ジルが怒鳴るのと同時に、天井から大きな人影が現れた。


「はじめまして、クリステル様。国王陛下の影を務めております、アーテルと申します。ずいぶん顔色が良くなられましたね。ジルはきちんと貴方を守っているようだ」


「はじめまして、アーテル様。クリステルですわ。今は、クリスと名乗っております。父上から何か伝言でしょうか? やはり、城に戻らねばなりませんか?」


クリステルは、硬い声でアーテルに聞いた。クリステルの言葉を聞いて、ジルも警戒し、アーテルを睨みつけた。

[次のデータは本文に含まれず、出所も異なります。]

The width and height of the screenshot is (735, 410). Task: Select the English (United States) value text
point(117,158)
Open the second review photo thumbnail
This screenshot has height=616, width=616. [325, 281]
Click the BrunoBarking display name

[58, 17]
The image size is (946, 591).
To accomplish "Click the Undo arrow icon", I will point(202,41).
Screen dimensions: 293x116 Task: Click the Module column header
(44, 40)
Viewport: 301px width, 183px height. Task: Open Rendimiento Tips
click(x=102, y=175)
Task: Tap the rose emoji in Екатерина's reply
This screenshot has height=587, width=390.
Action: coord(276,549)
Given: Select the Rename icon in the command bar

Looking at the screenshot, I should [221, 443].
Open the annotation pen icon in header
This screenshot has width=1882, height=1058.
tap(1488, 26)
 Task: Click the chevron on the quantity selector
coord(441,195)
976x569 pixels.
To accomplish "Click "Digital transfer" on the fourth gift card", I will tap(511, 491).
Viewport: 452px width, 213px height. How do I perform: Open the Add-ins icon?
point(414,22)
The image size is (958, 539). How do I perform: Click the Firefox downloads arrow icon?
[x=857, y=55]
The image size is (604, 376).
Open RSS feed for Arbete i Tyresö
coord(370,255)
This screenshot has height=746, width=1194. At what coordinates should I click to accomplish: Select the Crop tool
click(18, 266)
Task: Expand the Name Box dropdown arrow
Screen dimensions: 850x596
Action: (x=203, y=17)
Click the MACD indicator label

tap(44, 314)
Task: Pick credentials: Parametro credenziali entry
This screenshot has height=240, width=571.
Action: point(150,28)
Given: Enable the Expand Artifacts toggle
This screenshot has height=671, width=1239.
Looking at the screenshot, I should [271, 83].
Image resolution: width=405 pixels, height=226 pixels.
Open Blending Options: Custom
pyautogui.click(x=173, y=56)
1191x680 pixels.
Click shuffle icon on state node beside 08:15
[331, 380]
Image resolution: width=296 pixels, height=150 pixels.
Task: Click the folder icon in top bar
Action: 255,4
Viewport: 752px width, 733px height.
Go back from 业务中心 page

「そんなに警戒しなくていい。国王陛下からの手紙をお届けに来ただけだ。クリステル様の死は、もうすぐ城下に通達される。王都を出る商人が増えるから、急いで護衛を依頼した方が良いぞ」


「了解しました。じゃあ、急いで依頼して来ます。クリスも来るか?」


「護衛?」


「行商人は、冒険者に護衛を依頼するのですよ。商人だけで移動すると野党に狙われますからな。ジルがそこら辺の野党に負ける訳ありませんが、護衛無しで移動するだけでターゲットになります。避けられる危険は避けた方が宜しいでしょう。ジル、急がないとまともな冒険者が捕まらんぞ。クリステル様は俺が護衛しておくから、急いで依頼して来い」


「でも……」


「大丈夫。ジルが信用している人なら」


「まぁ、この人は安全だけどよ……。分かった。ダッシュで行ってくる。一瞬たりとも目を離さないで下さいよ!」


そう言って、ジルは部屋を駆け出して行った。アーテルは、ジルが出て行ったのを確認して手紙を渡した。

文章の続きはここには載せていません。